In the area of academic accreditation, he established an accreditation evaluator training program for the Peruvian accreditation body ICACIT, and assisted in the creation of an accrediting body for engineering and technology in the Caribbean, CACET. He has also developed ties between IEEE and the China Association for Science and Technology, and created the informational portal on accreditation of academic programs in engineering, technology, and computing, Accreditation.org.

For his activities in the areas of pre-university and university education, Kam received in 2016 the IEEE Haraden Pratt Award.

==Election to the presidency of IEEE==
Kam was candidate for the office IEEE President-Elect In 2008 but lost to Pedro Ray. In 2009 he was elected to that position (the other candidates in the 2009 elections were Joseph Lillie and J. Roberto Boisson de Marca). He served as president and CEO of IEEE in 2011. His election platform emphasized the expansion of IEEE to new technical areas (especially the intersection between electrical engineering, computer engineering, computer science and the life sciences); providing services to practicing engineers.

In June 2020 Kam and 2010 IEEE past president Pedro Ray led an open letter to the Membership of IEEE in the aftermath of the murder of George Floyd in Minneapolis, Minnesota, US.
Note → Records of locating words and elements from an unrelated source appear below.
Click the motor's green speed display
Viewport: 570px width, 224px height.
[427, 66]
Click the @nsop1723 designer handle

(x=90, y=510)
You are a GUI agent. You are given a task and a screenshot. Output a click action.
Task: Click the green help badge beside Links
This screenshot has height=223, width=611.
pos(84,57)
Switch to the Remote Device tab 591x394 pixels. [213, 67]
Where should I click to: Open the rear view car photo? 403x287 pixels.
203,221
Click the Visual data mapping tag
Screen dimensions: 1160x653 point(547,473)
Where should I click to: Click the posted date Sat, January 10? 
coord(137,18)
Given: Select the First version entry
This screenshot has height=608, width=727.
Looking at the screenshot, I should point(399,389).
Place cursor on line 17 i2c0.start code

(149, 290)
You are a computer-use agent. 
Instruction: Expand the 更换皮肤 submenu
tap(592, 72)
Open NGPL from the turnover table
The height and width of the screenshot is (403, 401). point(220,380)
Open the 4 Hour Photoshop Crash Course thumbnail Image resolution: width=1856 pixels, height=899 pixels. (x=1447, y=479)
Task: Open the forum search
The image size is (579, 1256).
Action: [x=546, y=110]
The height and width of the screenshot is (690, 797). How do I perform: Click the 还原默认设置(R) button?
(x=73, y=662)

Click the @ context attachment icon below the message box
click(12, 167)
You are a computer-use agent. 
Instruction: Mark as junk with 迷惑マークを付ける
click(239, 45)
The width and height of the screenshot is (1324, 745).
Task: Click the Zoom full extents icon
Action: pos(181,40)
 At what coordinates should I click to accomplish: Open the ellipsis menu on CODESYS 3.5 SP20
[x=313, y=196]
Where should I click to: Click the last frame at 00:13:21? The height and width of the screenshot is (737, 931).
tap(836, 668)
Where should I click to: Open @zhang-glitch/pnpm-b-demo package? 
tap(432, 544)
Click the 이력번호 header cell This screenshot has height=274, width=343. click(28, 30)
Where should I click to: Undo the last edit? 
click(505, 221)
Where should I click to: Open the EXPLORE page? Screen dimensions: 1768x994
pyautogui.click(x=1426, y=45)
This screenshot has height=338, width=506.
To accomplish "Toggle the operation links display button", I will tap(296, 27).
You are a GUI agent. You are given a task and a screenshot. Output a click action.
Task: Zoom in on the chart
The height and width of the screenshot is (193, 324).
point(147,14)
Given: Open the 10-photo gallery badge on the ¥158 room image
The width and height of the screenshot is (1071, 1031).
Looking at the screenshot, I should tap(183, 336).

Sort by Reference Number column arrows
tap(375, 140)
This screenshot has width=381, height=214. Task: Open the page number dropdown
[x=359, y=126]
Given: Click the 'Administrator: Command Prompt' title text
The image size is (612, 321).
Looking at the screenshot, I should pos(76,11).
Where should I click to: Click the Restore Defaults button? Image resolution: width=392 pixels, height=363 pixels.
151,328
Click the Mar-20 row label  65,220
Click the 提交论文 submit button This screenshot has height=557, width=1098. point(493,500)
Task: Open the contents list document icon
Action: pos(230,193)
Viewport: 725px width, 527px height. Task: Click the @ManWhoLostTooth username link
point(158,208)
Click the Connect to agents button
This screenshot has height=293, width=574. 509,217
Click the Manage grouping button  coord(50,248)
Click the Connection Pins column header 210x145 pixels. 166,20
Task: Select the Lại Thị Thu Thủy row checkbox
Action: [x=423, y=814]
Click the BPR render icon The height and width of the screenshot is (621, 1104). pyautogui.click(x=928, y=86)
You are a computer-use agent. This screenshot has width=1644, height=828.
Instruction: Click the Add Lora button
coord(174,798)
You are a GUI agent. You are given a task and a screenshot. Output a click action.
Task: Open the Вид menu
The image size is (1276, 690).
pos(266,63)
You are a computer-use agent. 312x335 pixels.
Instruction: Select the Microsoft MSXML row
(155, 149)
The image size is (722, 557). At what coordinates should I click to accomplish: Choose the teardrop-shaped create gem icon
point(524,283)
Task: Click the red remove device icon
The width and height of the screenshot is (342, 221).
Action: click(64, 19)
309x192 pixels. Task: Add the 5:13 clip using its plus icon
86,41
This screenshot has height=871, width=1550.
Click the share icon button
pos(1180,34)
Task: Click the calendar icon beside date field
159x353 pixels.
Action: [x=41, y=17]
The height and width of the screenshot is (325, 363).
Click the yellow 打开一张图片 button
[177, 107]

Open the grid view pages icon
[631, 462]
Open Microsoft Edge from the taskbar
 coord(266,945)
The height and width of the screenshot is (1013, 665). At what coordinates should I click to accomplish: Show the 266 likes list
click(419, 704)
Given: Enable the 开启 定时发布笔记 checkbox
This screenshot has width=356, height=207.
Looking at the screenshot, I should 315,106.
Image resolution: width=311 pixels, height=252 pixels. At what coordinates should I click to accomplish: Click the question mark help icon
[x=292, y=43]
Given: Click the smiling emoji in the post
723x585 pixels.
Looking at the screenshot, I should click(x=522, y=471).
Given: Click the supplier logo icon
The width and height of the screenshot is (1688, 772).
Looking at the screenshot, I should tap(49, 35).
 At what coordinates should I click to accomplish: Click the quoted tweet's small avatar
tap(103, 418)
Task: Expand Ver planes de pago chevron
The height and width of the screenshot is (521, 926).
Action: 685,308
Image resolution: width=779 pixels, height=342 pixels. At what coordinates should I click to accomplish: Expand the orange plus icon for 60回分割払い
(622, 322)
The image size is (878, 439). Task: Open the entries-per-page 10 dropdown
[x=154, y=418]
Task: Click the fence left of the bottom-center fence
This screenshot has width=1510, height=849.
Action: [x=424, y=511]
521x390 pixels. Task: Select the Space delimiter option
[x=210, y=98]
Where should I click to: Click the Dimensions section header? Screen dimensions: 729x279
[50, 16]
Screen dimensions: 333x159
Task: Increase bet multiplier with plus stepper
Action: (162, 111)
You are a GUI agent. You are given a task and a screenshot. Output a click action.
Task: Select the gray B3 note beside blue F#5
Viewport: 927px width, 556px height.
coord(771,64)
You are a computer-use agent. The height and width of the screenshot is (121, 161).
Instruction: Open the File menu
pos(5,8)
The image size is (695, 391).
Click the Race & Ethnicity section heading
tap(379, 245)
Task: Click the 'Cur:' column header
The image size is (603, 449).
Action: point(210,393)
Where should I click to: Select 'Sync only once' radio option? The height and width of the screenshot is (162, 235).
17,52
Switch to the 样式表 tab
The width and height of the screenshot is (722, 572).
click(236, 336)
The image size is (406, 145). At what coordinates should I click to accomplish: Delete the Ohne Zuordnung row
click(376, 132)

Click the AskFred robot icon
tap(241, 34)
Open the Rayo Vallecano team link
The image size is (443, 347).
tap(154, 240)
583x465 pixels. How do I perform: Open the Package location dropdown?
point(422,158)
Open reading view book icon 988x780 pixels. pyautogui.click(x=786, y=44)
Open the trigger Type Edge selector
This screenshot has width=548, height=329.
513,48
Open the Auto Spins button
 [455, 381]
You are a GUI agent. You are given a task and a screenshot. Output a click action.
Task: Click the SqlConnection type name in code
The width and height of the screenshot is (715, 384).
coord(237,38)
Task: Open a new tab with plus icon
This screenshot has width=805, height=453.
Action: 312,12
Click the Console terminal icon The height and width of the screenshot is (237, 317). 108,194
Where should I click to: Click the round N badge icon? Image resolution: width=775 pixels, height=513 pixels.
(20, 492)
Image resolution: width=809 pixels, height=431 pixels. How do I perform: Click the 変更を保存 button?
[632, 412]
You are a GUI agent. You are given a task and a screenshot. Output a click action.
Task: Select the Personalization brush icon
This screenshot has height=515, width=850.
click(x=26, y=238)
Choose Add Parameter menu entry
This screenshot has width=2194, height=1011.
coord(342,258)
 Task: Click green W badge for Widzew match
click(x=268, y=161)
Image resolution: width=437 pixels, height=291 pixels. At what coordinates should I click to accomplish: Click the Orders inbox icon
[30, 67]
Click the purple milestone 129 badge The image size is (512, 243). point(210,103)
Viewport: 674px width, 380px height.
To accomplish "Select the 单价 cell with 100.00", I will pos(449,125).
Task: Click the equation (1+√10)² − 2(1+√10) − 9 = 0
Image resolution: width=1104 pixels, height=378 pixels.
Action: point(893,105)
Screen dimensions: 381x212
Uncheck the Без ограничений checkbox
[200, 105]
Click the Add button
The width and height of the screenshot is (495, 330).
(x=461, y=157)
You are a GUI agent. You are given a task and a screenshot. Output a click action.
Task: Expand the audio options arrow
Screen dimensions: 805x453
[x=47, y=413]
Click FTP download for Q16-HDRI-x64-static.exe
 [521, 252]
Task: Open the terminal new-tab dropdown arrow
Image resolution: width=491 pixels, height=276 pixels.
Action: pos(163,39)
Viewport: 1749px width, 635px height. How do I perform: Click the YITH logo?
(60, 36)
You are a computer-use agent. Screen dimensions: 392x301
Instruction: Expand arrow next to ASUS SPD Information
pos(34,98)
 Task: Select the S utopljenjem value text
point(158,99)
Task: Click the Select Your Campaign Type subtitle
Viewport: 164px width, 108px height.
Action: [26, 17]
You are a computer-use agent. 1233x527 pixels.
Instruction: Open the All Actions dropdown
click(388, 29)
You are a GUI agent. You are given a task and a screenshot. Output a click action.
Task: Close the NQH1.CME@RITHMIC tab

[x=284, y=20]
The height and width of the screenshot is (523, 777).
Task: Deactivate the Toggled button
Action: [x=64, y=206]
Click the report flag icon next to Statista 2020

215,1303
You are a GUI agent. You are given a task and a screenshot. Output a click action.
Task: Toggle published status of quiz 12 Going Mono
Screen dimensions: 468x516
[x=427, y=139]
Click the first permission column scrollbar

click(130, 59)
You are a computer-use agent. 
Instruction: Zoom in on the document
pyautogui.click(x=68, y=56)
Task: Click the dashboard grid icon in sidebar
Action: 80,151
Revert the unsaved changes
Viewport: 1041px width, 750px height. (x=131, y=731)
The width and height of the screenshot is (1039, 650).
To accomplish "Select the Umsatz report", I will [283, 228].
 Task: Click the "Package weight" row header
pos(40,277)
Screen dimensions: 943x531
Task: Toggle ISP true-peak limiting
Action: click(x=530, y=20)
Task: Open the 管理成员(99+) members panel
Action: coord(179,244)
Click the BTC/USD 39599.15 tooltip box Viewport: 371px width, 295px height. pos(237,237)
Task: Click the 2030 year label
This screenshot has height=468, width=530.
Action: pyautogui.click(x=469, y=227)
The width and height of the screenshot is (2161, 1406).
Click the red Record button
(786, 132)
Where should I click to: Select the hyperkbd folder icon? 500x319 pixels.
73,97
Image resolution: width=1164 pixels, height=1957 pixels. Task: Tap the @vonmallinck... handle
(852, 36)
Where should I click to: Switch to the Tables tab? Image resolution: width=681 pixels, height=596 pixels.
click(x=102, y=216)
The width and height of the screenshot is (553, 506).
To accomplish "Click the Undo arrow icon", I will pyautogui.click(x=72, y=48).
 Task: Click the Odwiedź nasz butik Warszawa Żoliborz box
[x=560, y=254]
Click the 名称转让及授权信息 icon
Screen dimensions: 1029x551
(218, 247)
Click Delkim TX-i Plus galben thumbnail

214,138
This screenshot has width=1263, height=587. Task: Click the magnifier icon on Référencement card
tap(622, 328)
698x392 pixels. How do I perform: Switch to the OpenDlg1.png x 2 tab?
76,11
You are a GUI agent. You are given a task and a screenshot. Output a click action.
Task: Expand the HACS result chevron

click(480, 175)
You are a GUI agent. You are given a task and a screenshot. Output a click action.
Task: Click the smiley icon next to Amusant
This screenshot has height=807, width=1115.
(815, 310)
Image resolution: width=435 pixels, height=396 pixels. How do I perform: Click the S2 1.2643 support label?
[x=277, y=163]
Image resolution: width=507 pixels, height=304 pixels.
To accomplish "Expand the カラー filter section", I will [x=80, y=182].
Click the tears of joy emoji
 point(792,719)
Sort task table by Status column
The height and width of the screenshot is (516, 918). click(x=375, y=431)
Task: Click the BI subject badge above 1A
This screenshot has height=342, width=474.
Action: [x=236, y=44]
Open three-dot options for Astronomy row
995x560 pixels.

==Initiatives at the New Jersey Institute of Technology==
Kam initiated the effort to create a large industrial-grade makerspace at NJIT. The New Jersey legislature supported the initiative. The first stage of the Makerspace (9,500 square feet) was opened in early 2018. It is the largest facility of its kind in New Jersey. Among other functions, the makerspace offers equipment and devices for 3D printing, additive manufacturing, material cutting and shaping, metrology, visualization, computing, emulation, and simulation. During the COVID-19 pandemic, the NJIT Makerspace was converted to a production facility, manufacturing reusable and washable face shields for medical personnel and first responders.

Kam developed the plans for NJIT's School of Applied Engineering and Technology, which was inaugurated in 2018.

As part of the 2019 celebrations of the Centennial of the Newark College of Engineering (NCE, established 1919), Kam initiated the "NCE 100" Hall of Fame, whose inductees include, among others, Pierre Ramond, Ellen M. Pawlikowski and Gerard J. Foschini.

==Most cited technical papers==
- 1997, "Sensor Fusion for Mobile Robot Navigation" (1997, Proceedings of the IEEE), with Xiaoxun Zhu and Paul Kalata.
- 1997, "Decision Fusion and Supervisor Synthesis in Decentralized Discrete-Event Systems," (1997, American Control Conference), with J. Prosser and H. Kwatny.
- 2002, "Neural Network Architectures for Control" (2002, IEEE Control Systems Magazine), with Allon Guez and James Eilbert.

==Essays on the state of the profession==
- 2005, "Why won’t Jane go to Engineering School" (2005, The institute, IEEE)
- 2006, "Will ABET Survive to the Year 2032?" (2006, The Interface, IEEE & ASEE)
- 2007, "What Should Be the First Professional Degree in Engineering?" (2005, The institute, IEEE), with A. Peskin.